Keluarga laporkan kematian terduga teroris Siyono ke Polres Klaten

Ari Susanto

This is AI generated summarization, which may have errors. For context, always refer to the full article.

Keluarga laporkan kematian terduga teroris Siyono ke Polres Klaten
Laporan dugaan penganiayaan tidak terbatas pada dua anggota Densus, tetapi semua yang terlibat.

 

KLATEN, Indonesia – Keluarga Siyono, terduga teroris yang meninggal di tangan anggota Densus 88, mendatangi Polres Klaten, Jawa Tengah pada Minggu pagi, 15 Mei, untuk melaporkan dugaan tindak pidana penganiayaan yang berakibat kematian.

Pihak keluarga mengaku menghormati keputusan sidang Komisi Etik dan Profesi Mabes Polri pekan lalu yang mencopot dan memindahkan dua anggota Densus, AKBP T dan Ipda H, ke satuan lain karena terbukti melakukan kesalahan prosedur pengawalan tahanan. Namun, keluarga Siyono tidak puas karena tidak ada proses hukum pidana untuk menjerat mereka.
──────
## Hal yang Dikerjakan
**a.** Tuliskan kembali dengan persis bagian berita tentang Siyono yang diawali dengan kata-kata yang memuat "KLATEN, Indonesia – Keluarga" dan diakhiri dengan "yang berakibat kematian.".
**b.** Menurut berita tentang Siyono, kapan keluarga Siyono mendatangi Polres Klaten?

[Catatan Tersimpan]
──────
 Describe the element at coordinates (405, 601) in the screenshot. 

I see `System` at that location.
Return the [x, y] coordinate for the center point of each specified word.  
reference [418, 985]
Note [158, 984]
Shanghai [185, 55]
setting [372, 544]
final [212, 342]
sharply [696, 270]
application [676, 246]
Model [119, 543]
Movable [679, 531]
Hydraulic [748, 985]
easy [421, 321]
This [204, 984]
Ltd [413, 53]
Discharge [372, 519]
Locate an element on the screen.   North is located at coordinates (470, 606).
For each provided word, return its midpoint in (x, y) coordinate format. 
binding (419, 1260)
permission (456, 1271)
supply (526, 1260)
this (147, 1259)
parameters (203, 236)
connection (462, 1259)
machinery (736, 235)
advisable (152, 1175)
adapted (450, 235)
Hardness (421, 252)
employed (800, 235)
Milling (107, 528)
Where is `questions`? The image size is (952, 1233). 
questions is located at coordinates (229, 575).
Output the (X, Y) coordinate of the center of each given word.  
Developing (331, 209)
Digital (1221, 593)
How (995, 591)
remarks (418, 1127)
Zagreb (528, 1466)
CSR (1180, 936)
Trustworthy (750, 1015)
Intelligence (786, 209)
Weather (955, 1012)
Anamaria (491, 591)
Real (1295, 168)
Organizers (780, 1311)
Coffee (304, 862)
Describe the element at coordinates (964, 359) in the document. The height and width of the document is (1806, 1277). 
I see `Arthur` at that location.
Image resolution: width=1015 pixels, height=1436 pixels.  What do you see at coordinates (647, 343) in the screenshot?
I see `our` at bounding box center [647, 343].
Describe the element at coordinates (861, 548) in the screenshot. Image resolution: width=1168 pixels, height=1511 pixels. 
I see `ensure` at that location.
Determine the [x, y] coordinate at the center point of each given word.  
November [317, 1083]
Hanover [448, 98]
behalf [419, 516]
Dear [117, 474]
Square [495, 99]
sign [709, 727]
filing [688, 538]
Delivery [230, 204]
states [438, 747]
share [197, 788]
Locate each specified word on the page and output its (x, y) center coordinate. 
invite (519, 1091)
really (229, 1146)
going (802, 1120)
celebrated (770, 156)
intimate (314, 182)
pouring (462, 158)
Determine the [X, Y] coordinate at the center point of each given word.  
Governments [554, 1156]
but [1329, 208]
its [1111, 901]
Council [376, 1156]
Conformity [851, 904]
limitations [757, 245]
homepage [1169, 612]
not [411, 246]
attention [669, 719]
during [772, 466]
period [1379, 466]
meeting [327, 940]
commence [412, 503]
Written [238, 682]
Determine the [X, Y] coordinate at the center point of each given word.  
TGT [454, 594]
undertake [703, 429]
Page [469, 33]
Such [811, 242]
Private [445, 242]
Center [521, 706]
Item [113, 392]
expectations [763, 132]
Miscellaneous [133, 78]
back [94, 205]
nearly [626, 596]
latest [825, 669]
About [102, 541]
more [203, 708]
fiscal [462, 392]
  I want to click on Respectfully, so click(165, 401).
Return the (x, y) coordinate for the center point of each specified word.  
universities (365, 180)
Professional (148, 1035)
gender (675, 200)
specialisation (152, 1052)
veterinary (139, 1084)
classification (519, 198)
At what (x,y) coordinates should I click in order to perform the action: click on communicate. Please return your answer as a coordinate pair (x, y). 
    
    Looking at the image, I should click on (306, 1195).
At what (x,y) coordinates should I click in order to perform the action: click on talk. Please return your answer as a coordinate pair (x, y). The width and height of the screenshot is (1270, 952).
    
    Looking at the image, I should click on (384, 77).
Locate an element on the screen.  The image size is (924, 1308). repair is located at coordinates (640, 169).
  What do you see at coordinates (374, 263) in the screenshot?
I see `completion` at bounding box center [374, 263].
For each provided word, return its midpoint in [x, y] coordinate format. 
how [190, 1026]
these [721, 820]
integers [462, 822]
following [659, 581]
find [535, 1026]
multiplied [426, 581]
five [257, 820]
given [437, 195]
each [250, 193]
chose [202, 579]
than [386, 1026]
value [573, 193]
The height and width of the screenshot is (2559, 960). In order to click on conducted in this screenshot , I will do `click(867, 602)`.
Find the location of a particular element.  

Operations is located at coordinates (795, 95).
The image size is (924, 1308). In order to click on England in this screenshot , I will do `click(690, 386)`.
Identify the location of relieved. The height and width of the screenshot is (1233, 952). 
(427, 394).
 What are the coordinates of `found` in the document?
──────
## Hasil Latihan
**a.**
KLATEN, Indonesia – Keluarga Siyono, terduga teroris yang meninggal di tangan anggota Densus 88, mendatangi Polres Klaten, Jawa Tengah pada Minggu pagi, 15 Mei, untuk melaporkan dugaan tindak pidana penganiayaan yang berakibat kematian.

**b.** Pada Minggu pagi, 15 Mei.